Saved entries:

%%

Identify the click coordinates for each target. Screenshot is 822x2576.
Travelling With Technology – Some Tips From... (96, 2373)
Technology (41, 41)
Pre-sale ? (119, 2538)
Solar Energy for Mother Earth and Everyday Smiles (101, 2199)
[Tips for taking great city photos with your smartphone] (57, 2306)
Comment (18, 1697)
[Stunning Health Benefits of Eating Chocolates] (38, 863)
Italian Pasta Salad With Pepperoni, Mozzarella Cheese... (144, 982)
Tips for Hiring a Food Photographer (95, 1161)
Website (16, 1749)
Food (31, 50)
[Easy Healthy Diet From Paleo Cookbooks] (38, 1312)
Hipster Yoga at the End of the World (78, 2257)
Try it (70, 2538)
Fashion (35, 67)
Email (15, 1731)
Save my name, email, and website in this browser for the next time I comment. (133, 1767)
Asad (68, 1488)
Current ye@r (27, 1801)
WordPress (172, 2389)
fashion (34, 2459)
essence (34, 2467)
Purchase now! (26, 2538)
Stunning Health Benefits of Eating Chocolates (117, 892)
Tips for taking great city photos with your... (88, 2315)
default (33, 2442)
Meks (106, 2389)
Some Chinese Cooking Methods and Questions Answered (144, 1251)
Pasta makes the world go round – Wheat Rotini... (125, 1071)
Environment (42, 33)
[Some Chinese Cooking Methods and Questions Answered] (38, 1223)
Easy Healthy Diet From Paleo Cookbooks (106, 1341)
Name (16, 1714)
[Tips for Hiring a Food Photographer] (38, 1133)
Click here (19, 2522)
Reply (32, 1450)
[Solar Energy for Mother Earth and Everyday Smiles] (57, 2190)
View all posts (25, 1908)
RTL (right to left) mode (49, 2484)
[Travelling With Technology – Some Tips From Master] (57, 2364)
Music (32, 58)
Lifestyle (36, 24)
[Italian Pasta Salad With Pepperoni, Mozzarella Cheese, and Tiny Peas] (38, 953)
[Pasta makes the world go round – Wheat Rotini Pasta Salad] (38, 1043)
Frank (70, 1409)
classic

%%

Each line of the entries that holds "Rotini" should be counted, and only the total given.

Result: 2